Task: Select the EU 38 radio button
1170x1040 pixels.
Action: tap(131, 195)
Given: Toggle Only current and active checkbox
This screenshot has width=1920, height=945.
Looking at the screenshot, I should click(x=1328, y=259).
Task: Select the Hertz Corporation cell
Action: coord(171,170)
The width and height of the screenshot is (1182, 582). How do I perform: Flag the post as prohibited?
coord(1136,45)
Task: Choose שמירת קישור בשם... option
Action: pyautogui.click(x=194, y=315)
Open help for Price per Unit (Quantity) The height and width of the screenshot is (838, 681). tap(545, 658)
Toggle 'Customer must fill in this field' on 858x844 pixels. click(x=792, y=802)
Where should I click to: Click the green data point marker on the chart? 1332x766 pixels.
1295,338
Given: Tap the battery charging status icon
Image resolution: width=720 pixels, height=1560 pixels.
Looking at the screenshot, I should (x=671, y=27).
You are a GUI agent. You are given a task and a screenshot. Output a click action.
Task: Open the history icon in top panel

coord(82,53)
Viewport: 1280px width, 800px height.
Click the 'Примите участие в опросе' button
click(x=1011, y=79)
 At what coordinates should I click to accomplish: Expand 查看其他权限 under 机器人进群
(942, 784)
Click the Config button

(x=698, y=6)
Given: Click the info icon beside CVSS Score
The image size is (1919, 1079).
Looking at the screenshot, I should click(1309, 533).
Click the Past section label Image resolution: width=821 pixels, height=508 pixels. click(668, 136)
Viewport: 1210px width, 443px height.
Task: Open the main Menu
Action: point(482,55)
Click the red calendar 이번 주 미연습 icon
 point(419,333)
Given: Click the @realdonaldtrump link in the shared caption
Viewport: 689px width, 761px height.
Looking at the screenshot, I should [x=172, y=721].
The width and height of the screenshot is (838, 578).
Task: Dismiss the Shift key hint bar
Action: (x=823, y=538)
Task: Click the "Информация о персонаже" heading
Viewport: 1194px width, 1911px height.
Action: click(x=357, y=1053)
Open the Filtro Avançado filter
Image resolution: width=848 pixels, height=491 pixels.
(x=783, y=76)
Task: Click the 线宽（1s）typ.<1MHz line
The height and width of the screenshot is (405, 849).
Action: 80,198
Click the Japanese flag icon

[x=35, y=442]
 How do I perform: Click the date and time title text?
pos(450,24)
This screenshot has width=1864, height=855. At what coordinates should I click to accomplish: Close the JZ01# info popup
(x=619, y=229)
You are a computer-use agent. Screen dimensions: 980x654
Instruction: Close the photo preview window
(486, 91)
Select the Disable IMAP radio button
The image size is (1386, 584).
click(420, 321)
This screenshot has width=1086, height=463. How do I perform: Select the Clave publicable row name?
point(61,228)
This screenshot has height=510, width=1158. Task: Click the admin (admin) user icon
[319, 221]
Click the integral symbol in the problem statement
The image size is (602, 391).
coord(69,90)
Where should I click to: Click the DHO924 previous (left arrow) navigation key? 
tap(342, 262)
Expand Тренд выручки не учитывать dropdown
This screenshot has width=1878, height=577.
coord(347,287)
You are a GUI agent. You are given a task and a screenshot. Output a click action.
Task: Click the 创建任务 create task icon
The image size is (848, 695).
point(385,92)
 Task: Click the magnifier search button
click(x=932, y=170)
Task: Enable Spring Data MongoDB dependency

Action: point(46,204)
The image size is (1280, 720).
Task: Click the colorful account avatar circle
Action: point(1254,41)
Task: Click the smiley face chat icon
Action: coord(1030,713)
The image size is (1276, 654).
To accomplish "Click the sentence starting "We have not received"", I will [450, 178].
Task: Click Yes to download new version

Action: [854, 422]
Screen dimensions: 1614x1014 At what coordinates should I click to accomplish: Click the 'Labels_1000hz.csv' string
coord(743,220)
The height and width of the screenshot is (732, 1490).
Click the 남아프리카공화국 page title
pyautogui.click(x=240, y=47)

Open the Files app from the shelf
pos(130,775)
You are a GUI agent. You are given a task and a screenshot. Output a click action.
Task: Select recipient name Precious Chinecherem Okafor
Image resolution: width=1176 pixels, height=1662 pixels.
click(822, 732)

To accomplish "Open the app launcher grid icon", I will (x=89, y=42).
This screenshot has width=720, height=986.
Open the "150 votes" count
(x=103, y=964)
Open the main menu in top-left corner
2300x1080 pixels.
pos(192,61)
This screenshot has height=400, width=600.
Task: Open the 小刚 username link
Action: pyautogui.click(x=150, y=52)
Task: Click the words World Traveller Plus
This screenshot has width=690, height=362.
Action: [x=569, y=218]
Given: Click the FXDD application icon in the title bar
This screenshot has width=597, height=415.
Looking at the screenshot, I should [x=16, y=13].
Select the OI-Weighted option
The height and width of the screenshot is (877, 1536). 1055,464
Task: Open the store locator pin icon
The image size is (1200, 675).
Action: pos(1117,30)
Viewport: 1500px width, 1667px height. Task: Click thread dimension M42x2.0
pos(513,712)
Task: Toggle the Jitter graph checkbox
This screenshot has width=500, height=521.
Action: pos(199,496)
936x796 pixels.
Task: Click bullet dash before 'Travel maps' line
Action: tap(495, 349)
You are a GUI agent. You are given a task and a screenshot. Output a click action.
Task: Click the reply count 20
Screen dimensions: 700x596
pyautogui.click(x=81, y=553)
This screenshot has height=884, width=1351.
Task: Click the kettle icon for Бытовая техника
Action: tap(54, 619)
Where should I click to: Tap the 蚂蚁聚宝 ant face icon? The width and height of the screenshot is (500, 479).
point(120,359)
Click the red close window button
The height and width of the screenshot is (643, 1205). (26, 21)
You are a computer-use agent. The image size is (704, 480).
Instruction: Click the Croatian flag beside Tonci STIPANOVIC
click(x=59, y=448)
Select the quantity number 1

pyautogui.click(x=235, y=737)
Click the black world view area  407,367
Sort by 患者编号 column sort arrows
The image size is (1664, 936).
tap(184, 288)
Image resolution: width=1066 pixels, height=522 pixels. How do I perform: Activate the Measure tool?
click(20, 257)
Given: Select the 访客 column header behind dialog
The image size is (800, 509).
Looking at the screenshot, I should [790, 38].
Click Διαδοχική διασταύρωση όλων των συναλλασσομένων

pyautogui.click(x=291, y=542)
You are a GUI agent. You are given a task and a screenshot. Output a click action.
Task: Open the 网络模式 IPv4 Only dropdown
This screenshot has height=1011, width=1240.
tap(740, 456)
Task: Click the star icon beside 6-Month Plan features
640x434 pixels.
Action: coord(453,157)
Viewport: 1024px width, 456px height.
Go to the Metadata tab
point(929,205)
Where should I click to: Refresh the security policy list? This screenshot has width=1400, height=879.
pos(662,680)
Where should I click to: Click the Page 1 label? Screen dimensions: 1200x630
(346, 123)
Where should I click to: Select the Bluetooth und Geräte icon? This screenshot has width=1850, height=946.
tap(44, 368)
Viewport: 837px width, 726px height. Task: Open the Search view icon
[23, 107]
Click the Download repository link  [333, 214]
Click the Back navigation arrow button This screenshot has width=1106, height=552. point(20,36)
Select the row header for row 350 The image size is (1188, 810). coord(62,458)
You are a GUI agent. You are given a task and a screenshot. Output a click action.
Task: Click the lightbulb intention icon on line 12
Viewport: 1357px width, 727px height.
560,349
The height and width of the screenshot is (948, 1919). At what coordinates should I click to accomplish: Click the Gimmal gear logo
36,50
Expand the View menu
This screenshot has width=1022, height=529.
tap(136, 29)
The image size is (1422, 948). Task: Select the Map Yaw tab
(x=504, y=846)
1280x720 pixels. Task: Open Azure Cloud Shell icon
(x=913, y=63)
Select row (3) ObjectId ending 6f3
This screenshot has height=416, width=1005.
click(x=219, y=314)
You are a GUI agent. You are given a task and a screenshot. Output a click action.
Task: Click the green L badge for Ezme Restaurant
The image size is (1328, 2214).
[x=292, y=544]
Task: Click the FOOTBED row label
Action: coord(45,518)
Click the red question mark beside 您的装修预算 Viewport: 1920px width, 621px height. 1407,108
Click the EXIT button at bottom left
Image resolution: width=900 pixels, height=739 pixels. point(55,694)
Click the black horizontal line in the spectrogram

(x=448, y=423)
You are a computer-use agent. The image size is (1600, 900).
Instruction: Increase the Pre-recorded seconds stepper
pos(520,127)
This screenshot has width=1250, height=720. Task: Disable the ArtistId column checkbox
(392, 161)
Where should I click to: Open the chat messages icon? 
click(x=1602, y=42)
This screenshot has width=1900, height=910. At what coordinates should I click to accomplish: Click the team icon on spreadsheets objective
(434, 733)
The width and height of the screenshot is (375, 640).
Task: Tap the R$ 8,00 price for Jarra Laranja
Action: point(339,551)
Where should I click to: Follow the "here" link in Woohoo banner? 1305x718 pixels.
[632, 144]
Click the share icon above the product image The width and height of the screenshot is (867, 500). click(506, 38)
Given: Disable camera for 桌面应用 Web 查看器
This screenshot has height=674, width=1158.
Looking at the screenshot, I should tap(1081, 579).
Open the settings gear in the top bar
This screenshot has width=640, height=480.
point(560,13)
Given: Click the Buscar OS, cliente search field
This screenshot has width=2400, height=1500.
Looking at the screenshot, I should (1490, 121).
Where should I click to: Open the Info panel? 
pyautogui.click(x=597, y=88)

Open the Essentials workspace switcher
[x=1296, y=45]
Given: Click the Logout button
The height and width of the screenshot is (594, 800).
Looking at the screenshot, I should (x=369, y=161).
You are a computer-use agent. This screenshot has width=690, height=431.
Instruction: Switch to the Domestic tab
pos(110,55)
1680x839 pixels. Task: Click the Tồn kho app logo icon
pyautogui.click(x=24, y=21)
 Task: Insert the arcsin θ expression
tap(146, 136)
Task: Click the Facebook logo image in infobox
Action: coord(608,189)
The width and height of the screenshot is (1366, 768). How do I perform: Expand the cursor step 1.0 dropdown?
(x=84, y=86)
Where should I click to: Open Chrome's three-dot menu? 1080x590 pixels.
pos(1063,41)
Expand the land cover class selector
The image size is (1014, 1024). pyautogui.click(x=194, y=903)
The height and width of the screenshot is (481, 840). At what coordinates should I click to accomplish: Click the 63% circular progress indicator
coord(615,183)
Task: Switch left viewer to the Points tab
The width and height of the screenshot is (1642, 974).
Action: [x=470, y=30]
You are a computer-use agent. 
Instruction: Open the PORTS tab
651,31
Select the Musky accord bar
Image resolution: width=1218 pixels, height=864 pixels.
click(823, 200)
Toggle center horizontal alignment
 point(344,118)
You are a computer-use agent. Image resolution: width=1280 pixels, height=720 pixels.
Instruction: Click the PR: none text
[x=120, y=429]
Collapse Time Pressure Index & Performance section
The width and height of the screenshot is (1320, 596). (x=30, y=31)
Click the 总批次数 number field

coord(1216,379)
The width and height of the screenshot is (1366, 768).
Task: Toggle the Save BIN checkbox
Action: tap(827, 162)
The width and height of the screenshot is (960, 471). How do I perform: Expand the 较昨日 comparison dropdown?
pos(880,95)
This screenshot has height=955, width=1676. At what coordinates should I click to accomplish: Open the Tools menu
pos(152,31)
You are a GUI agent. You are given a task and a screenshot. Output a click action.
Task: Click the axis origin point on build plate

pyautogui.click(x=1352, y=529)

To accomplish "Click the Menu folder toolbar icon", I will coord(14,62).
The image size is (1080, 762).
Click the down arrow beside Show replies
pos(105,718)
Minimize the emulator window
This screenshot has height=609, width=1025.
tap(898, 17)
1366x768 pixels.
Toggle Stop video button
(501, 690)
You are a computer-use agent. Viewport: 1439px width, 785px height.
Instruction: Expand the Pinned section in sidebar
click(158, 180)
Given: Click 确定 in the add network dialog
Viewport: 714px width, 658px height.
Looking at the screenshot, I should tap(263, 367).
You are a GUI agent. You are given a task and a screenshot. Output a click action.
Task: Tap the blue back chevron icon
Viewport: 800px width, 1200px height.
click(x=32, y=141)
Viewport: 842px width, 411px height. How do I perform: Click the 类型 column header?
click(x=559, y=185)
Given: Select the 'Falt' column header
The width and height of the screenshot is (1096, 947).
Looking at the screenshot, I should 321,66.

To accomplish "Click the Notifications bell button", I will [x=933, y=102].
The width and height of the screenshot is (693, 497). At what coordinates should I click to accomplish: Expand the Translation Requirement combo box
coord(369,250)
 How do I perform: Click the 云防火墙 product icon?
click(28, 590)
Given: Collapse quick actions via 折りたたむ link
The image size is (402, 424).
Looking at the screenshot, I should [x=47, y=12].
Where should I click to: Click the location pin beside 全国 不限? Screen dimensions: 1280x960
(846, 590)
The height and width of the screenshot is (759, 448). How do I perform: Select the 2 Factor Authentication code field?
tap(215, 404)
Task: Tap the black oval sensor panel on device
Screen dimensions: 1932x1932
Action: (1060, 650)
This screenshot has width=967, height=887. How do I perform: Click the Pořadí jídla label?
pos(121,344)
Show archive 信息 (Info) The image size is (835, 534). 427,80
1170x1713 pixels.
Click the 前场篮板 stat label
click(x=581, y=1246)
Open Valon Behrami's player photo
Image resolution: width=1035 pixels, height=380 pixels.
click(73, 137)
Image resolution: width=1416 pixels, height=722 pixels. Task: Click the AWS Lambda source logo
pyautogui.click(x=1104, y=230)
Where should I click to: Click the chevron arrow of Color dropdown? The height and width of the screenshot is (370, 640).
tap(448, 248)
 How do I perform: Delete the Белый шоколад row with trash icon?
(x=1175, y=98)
=-=-=-=-=
Work instruction
What lines in the entries above include the string "will"? Return each one.

Task output
To accomplish "Click the sentence starting "We have not received"", I will [450, 178].
To accomplish "Open the app launcher grid icon", I will (x=89, y=42).
To accomplish "Click the Menu folder toolbar icon", I will coord(14,62).
To accomplish "Click the Notifications bell button", I will [x=933, y=102].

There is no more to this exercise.